**Excerpt**
--- START ---
Radiotherapy is often used to eliminate tumor cells but can have untoward effects on neighboring normal tissues including bone, causing acute and chronic problems such as osteoradionecrosis, osteoporosis and fractures. In patients receiving radiotherapy in the pelvic region, the increased fracture incidence can be clinically significant, and pelvic fractures are a substantial cause of morbidity and mortality in the elderly. To date, there is no clinically proven treatment for this devastating disease. Bone health and skeletal homeostasis require constant bone turnover consisting of balanced bone formation and resorption. Using a newly available Small Animal Radiation Research Platform (SARRP), we recently established a rodent focal radiation model that reproduces many aspects of radiotherapy-induced damage on bone. Detailed analyses of this model demonstrated that radiation causes local trabecular bone loss by drastically and persistently reducing the number of osteoblast lineage cells, including osteoblasts and their mesenchymal progenitors. We initially found that daily injections of parathyroid hormone (PTH) largely prevented such bone loss and structural deterioration in irradiated bone and that the major mechanism appears to be the protection of osteoblasts from radiation- induced apoptosis via stimulating the PKA/-catenin pathway. Radiation exposure directly or indirectly generates a large amount of DNA lesions in cells, among which DNA double strand break (DSB) is the most deleterious one that causes cell death. Mechanistic studies showed that activating the canonical Wnt/-catenin signaling is capable of blocking radiation-induced apoptosis in osteoblast lineage cells by enhancing the repair of DSBs through a non-homologous end-joining pathway. Sclerostin is an osteocyte-secreted Wnt antagonist whose loss-of-function mutations lead to a high bone mass phenotype. Administration of antibody against sclerostin (Scl-Ab) elicited the same robust radioprotective actions on trabecular bone as PTH. Most strikingly, the damaging effects of radiation were completely abrogated in sclerostin knockout mice. We hypothesize that prolonged impairment of osteoblasts and their progenitors, which results in diminished bone formation, is a major cause of post-radiation bone deterioration and that anabolic Scl-Ab treatment is an effective therapy for radiation damage on bone by protecting bone-forming cells from apoptosis.
--- END ---
**Input data**
--- START ---
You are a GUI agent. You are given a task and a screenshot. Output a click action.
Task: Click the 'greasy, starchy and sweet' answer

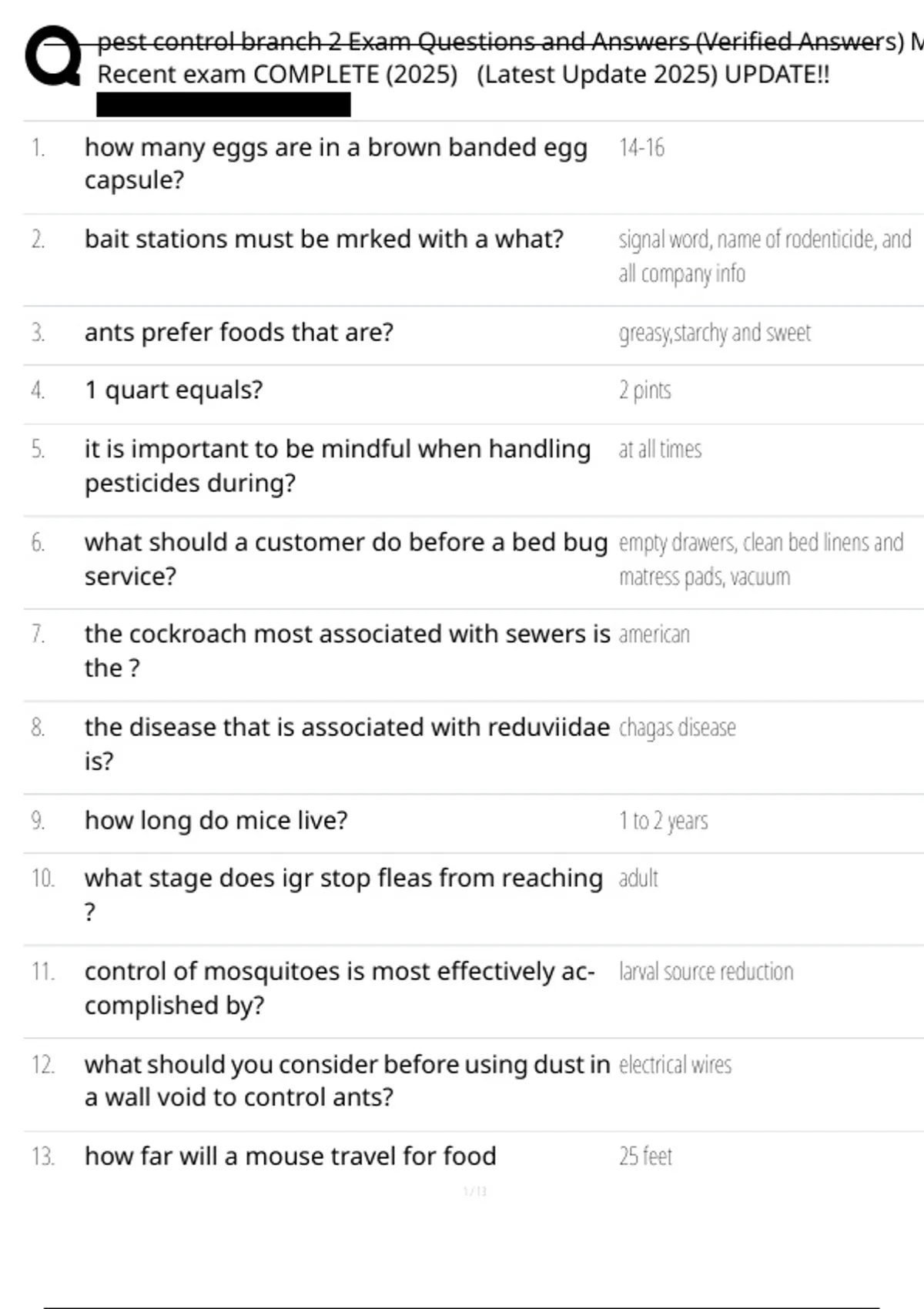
--- END ---
**What to work on**
Answer these questions from the abstract on radiation damage to bone:
(a) Which platform was used to establish the rodent focal radiation model?
(b) Which DNA lesion does it name as the most deleterious one that causes cell death?
(c) What happened to the damaging effects of radiation in sclerostin knockout mice?
The lines are separate material and have no connection to the abstract on radiation damage to bone.

**Solution to this exercise**
(a) The Small Animal Radiation Research Platform (SARRP).
(b) The DNA double strand break (DSB).
(c) They were completely abrogated.